If you do not need every single value in your comma delimited list, but say just up to the first 3 or 4 or so, then there is a pure SQL solution in Access.

I am working on a DB for a non-profit that has Tutors and Classes. For most classes, there is just 1 or 2 tutors. For display purposes, I can't list more than 2 or 3 anyway, so I am not worried about truncating outliers with 5 or more tutors.
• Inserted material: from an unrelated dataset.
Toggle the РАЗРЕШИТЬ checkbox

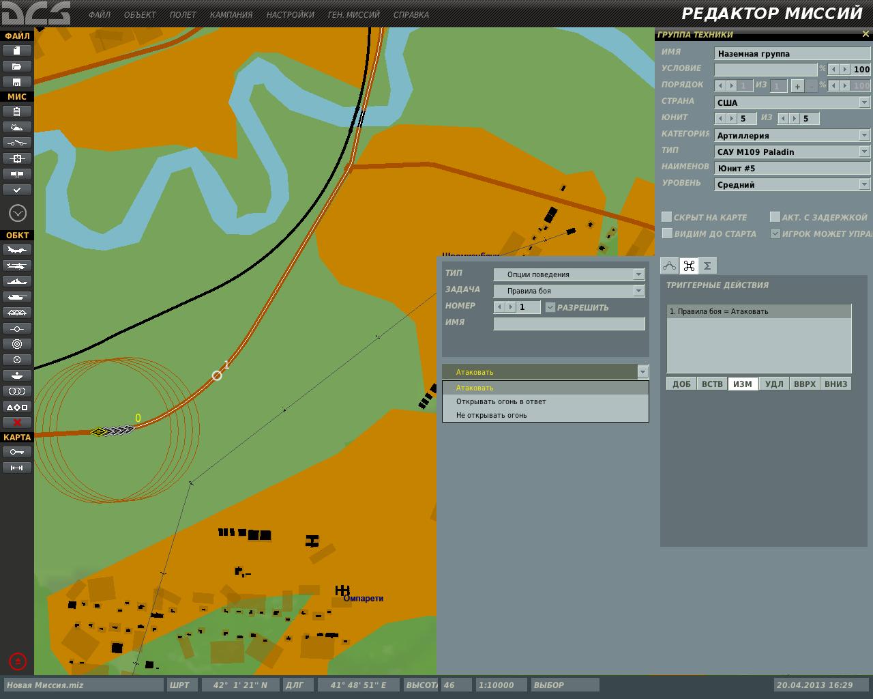550,307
This will grab the 3 tutors for each class with the lowest Tutor IDs

Select JTC1.ClassID, Min(JTC1.TID1) as TutorID1,
  Min(JTC1.TID2) as TutorID2,
  Min(JTC1.TID3) as TutorID3 
from (
  Select distinct TC1.ClassID,
    TC1.TutorID as TID1,
    TC2.TutorID as TID2,
    TC3.TutorID as TID3 
  from ((
   Classes C 
   Left Join TutorClasses TC1 
     on C.ClassID = TC1.ClassID)
   Left Join TutorClasses TC2 
     on TC1.ClassID = TC2.ClassID and TC1.TutorID < TC2.TutorID
   )
   Left Join TutorClasses TC3
     on TC2.ClassID = TC3.ClassID and TC2.TutorID < TC3.TutorID
   ) as JTC1
Group by JTC1.ClassID

Obviously, 1 extra step (not shown) will be needed to combine the three columns into 1.